[Exercise]: Locate the line that contains "Select the Recovery step in breadcrumb". Retype it and every line after it to the end of the records, exactly, but not the pictures.

The data: Begin

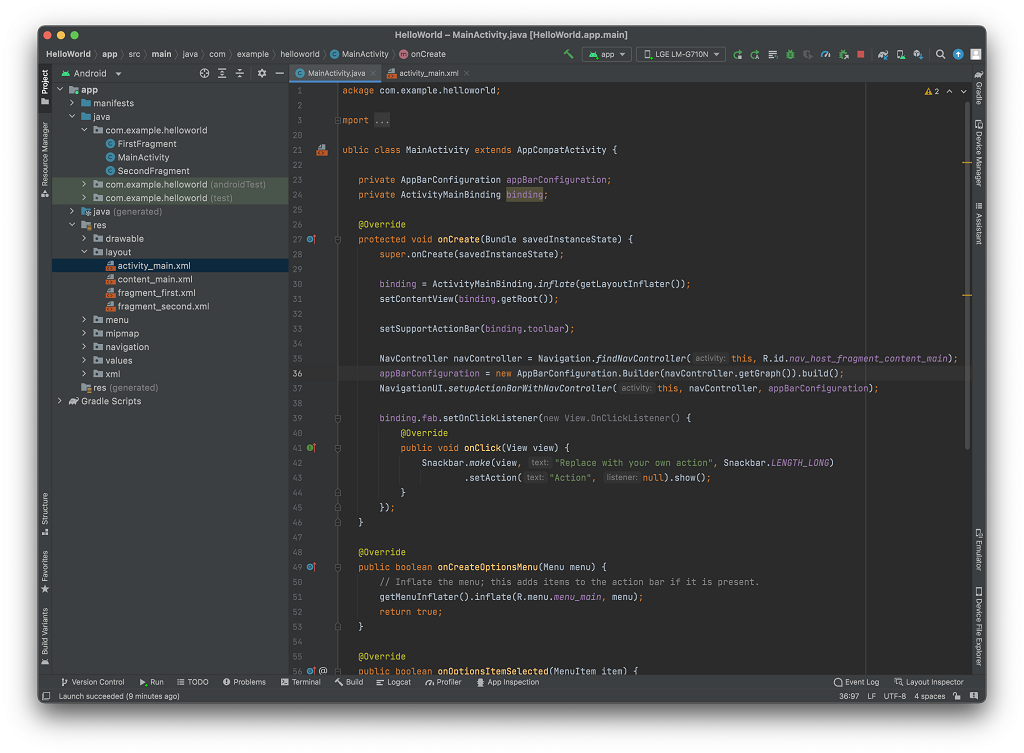1024x753 pixels.
Task: Click Expand All icon in Project panel
Action: [x=222, y=73]
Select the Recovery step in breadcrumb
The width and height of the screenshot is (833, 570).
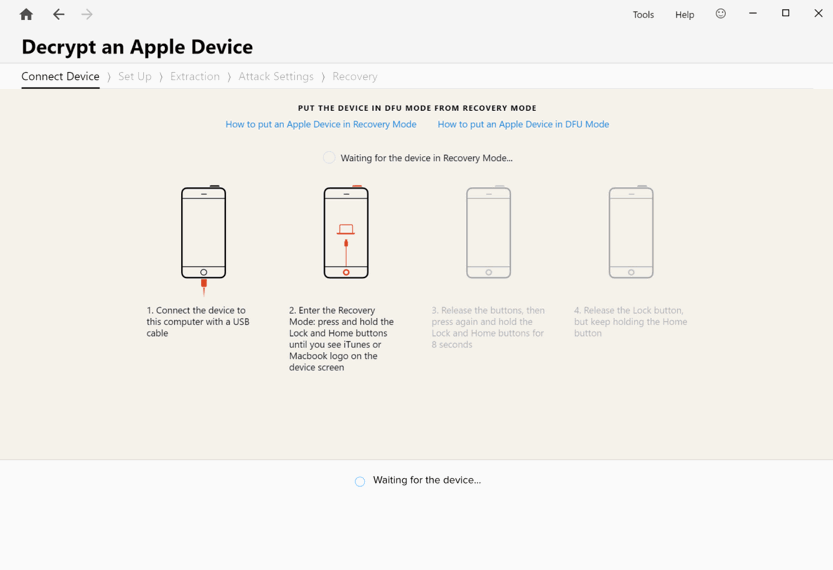pos(355,76)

The data: End

[Result]:
Select the Recovery step in breadcrumb
The width and height of the screenshot is (833, 570).
pos(355,76)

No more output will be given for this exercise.